Dataset entries
····················

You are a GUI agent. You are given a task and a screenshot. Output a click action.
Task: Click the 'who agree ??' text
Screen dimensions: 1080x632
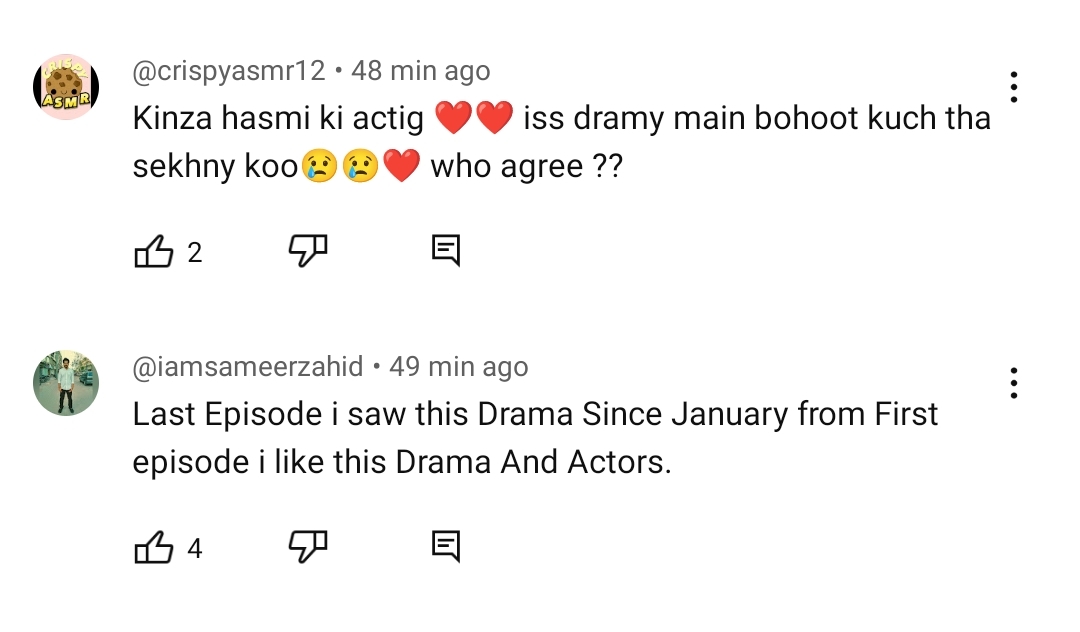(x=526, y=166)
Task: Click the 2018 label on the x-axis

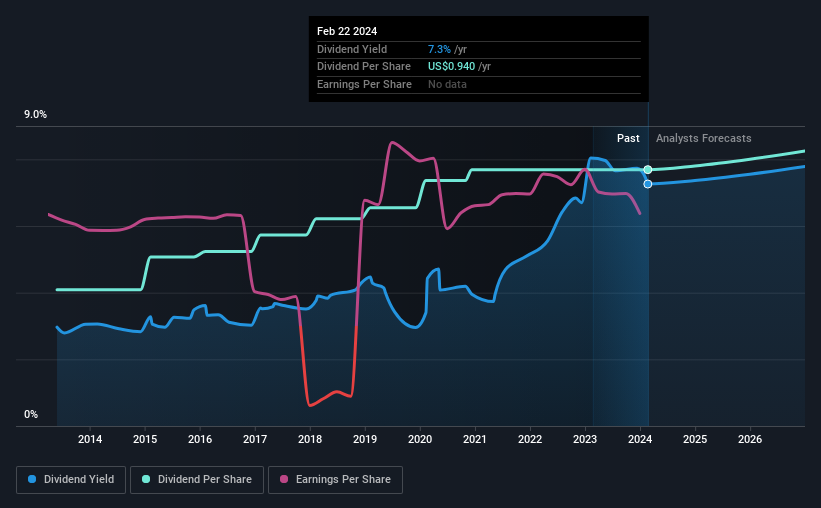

····················

What the task asks ▸ Print all the records again exactly; do not include any picture.

Response ▸
You are a GUI agent. You are given a task and a screenshot. Output a click action.
Task: Click the 'who agree ??' text
Screen dimensions: 1080x632
(x=526, y=166)
Task: Click the 2018 label on the x-axis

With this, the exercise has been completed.